# Dataset excerpts

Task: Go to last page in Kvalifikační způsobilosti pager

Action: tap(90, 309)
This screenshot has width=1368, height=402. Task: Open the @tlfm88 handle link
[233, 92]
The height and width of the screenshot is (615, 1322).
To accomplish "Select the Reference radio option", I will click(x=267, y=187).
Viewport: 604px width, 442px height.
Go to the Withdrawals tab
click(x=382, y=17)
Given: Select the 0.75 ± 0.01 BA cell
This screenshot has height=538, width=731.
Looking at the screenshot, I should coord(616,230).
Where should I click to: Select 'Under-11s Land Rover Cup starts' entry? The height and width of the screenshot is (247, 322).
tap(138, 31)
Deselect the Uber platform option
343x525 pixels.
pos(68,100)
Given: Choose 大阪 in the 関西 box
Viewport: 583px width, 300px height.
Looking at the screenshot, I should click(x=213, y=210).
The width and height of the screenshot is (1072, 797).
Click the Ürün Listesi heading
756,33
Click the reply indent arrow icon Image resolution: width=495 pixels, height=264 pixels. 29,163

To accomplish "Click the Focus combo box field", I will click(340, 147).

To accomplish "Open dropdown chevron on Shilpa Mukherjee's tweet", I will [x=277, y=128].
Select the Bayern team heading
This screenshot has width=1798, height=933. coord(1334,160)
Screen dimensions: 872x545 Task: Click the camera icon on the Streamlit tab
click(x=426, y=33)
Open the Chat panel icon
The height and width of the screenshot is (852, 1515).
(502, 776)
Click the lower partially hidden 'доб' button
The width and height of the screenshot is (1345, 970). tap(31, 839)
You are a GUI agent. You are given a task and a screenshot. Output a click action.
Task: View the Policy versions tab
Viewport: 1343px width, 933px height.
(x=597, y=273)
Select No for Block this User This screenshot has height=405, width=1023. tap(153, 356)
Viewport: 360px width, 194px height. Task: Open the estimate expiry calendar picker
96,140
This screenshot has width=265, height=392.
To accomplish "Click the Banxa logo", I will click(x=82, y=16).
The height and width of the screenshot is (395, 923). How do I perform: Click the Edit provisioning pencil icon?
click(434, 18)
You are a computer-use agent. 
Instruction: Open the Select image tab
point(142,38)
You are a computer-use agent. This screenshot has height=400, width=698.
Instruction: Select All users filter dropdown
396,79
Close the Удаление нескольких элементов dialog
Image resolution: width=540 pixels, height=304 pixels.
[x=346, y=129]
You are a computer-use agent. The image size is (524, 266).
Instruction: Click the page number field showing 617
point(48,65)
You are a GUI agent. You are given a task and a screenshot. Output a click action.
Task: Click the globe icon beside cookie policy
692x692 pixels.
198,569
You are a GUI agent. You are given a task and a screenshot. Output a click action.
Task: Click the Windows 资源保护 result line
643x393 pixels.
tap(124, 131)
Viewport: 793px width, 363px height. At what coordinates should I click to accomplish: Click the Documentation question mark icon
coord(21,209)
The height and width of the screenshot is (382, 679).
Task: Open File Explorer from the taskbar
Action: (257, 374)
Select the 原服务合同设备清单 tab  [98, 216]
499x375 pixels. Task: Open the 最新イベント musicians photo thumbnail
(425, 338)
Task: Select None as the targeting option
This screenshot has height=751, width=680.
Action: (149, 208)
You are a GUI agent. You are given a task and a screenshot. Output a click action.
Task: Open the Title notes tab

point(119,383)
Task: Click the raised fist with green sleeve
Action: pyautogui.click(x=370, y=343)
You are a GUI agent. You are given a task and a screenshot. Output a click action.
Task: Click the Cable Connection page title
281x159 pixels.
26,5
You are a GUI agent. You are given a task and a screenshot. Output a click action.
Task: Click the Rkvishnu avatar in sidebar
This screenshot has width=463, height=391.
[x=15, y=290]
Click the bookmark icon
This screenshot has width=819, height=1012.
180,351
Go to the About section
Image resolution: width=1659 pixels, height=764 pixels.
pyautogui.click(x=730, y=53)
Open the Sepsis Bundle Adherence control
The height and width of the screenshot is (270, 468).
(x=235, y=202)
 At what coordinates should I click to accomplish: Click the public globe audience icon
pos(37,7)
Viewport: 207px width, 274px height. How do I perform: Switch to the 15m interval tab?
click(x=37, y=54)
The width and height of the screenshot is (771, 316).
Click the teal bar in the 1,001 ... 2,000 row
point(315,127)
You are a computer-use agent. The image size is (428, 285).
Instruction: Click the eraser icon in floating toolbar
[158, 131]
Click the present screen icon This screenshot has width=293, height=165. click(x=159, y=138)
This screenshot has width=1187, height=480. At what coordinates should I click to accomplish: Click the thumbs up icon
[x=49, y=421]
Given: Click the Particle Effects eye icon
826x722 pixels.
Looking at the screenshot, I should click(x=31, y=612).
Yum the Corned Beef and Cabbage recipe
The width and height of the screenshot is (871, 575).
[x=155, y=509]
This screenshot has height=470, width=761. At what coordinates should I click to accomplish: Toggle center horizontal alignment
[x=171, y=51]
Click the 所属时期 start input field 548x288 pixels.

# To do
Repeat, character for character, the lines from the one that holds "Task: Click the Cable Connection page title" to the final line of the material, inclusive, and no other lines.

# Output of the task
Task: Click the Cable Connection page title
281x159 pixels.
26,5
You are a GUI agent. You are given a task and a screenshot. Output a click action.
Task: Click the Rkvishnu avatar in sidebar
This screenshot has width=463, height=391.
[x=15, y=290]
Click the bookmark icon
This screenshot has width=819, height=1012.
180,351
Go to the About section
Image resolution: width=1659 pixels, height=764 pixels.
pyautogui.click(x=730, y=53)
Open the Sepsis Bundle Adherence control
The height and width of the screenshot is (270, 468).
(x=235, y=202)
 At what coordinates should I click to accomplish: Click the public globe audience icon
pos(37,7)
Viewport: 207px width, 274px height. How do I perform: Switch to the 15m interval tab?
click(x=37, y=54)
The width and height of the screenshot is (771, 316).
Click the teal bar in the 1,001 ... 2,000 row
point(315,127)
You are a computer-use agent. The image size is (428, 285).
Instruction: Click the eraser icon in floating toolbar
[158, 131]
Click the present screen icon This screenshot has width=293, height=165. click(x=159, y=138)
This screenshot has width=1187, height=480. At what coordinates should I click to accomplish: Click the thumbs up icon
[x=49, y=421]
Given: Click the Particle Effects eye icon
826x722 pixels.
Looking at the screenshot, I should click(x=31, y=612).
Yum the Corned Beef and Cabbage recipe
The width and height of the screenshot is (871, 575).
[x=155, y=509]
This screenshot has height=470, width=761. At what coordinates should I click to accomplish: Toggle center horizontal alignment
[x=171, y=51]
Click the 所属时期 start input field 548x288 pixels.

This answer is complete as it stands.